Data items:

########################################

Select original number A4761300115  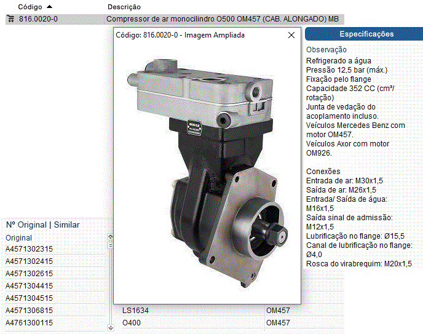pos(30,323)
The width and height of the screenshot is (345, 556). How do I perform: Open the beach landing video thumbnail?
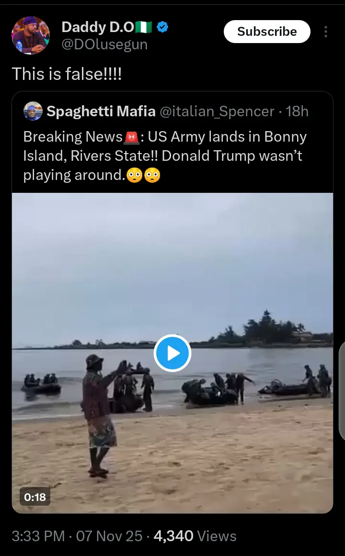click(173, 353)
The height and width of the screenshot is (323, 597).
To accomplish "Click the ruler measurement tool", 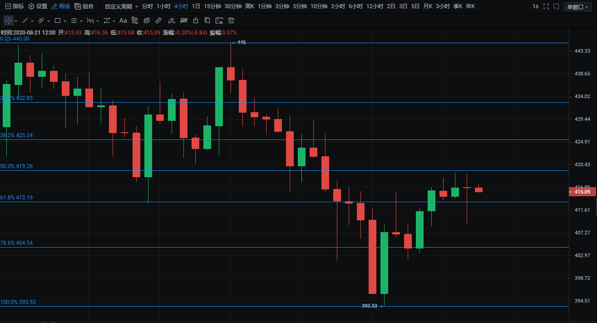I will (158, 21).
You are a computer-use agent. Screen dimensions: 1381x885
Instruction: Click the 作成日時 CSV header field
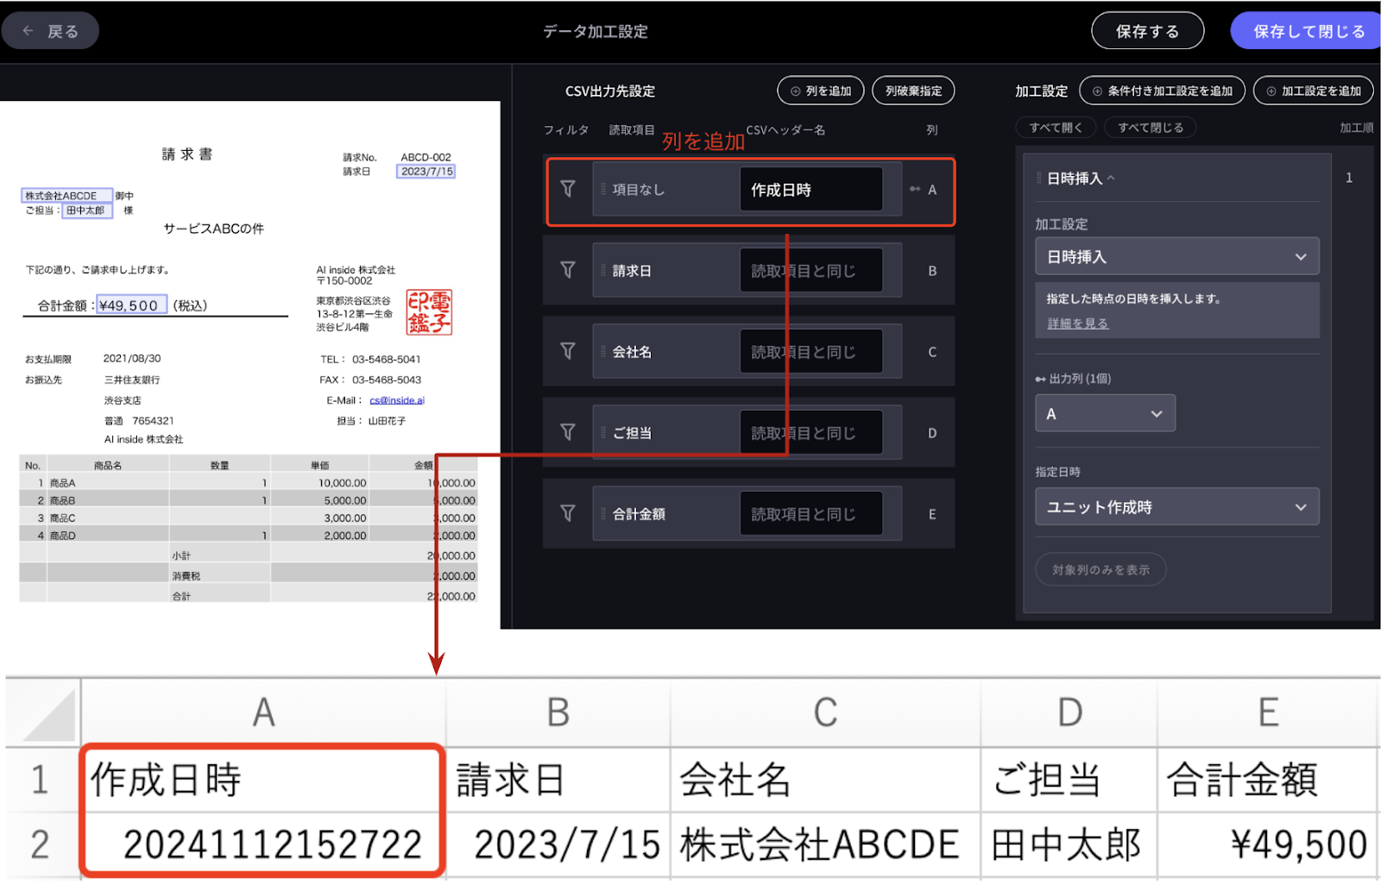click(x=810, y=190)
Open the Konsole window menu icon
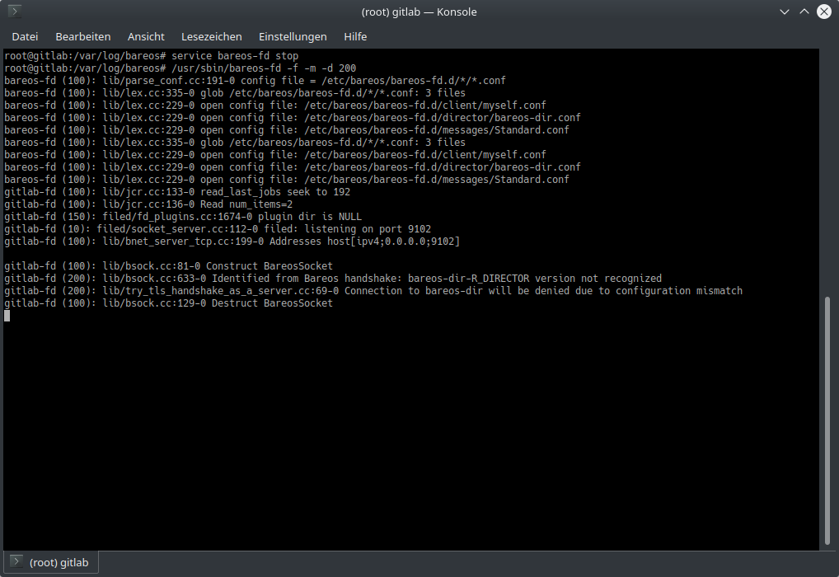The height and width of the screenshot is (577, 839). click(x=14, y=12)

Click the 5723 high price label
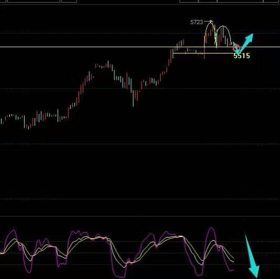tap(197, 22)
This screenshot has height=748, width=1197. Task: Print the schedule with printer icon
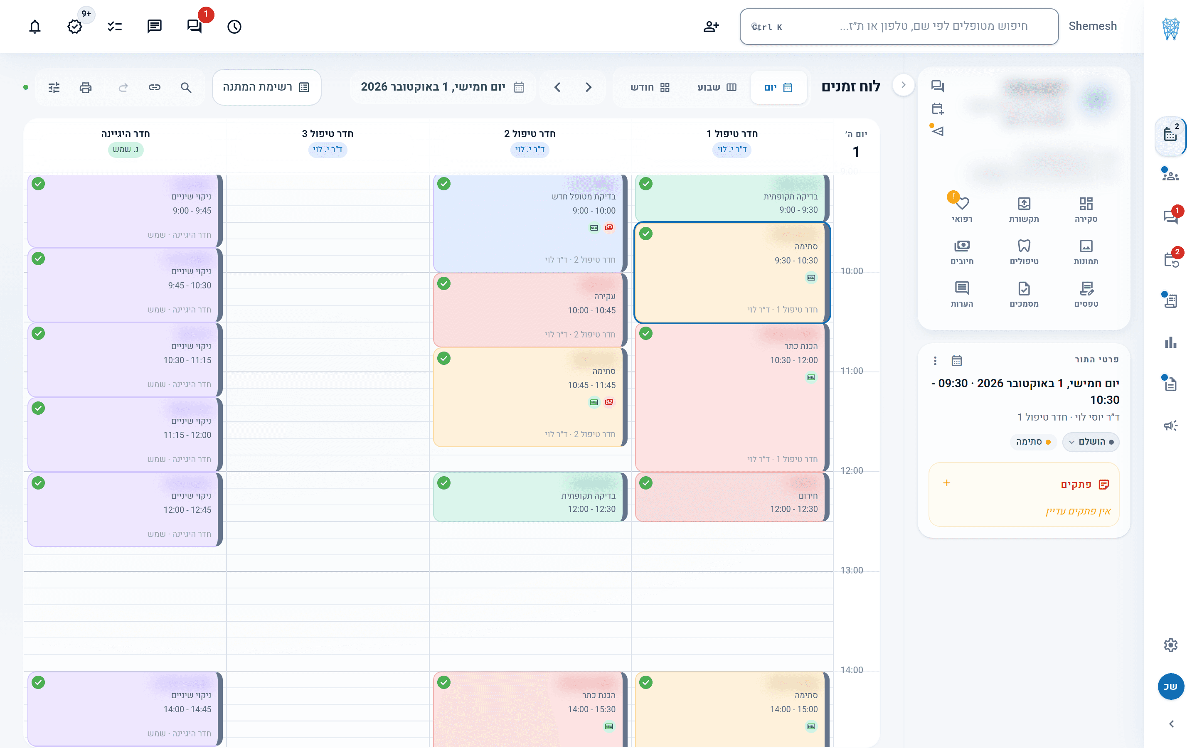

########################################

- **PROBLEM TO WORK ON**
The lines from the one holding "Instruction: Click the 作成日時 CSV header field" through the end of the entries are to be transcribed exactly, both ends included, with the pictures left out.

- **EXERCISE SOLUTION**
Instruction: Click the 作成日時 CSV header field
click(x=810, y=190)
Open the Konsole window menu icon
The height and width of the screenshot is (577, 839). click(x=14, y=12)

Click the 5723 high price label
tap(197, 22)
This screenshot has height=748, width=1197. Task: Print the schedule with printer icon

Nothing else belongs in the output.